*** MATERIAL TO PROCESS Section Begins ***

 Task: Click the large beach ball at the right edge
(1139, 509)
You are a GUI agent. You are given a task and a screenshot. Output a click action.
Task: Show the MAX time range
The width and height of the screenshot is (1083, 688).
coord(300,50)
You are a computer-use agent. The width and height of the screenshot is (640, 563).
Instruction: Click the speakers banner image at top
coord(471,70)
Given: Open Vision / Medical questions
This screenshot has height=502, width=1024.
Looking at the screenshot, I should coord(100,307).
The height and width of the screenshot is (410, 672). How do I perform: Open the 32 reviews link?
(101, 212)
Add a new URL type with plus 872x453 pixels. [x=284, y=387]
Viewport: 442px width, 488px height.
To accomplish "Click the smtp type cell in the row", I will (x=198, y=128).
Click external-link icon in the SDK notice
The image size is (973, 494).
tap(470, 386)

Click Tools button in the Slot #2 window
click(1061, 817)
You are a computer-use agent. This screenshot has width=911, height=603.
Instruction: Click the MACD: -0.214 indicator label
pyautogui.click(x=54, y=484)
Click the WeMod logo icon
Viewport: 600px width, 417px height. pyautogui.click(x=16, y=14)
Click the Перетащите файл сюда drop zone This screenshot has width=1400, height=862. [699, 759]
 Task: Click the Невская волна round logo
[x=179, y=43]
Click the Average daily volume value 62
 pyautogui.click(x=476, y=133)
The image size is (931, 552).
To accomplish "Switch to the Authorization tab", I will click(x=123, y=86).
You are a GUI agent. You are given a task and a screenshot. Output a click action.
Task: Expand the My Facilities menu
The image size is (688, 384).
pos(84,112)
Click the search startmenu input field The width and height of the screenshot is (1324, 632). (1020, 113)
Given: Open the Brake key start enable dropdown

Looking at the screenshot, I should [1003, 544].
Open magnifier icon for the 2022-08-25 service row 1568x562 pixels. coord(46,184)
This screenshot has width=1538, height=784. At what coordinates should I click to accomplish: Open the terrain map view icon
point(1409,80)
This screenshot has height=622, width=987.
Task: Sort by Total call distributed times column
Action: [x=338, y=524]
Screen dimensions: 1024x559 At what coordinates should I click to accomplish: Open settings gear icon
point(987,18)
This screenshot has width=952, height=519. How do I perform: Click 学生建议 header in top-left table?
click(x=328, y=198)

*** MATERIAL TO PROCESS Section Ends ***

§ **YOUR GOAL**:
Copy out the line containing "The image size is (688, 384).", then every line after it through the end of the listing, exactly and with nothing else.

§ **WRITTEN RESPONSE**:
The image size is (688, 384).
pos(84,112)
Click the search startmenu input field The width and height of the screenshot is (1324, 632). (1020, 113)
Given: Open the Brake key start enable dropdown

Looking at the screenshot, I should [1003, 544].
Open magnifier icon for the 2022-08-25 service row 1568x562 pixels. coord(46,184)
This screenshot has width=1538, height=784. At what coordinates should I click to accomplish: Open the terrain map view icon
point(1409,80)
This screenshot has height=622, width=987.
Task: Sort by Total call distributed times column
Action: [x=338, y=524]
Screen dimensions: 1024x559 At what coordinates should I click to accomplish: Open settings gear icon
point(987,18)
This screenshot has width=952, height=519. How do I perform: Click 学生建议 header in top-left table?
click(x=328, y=198)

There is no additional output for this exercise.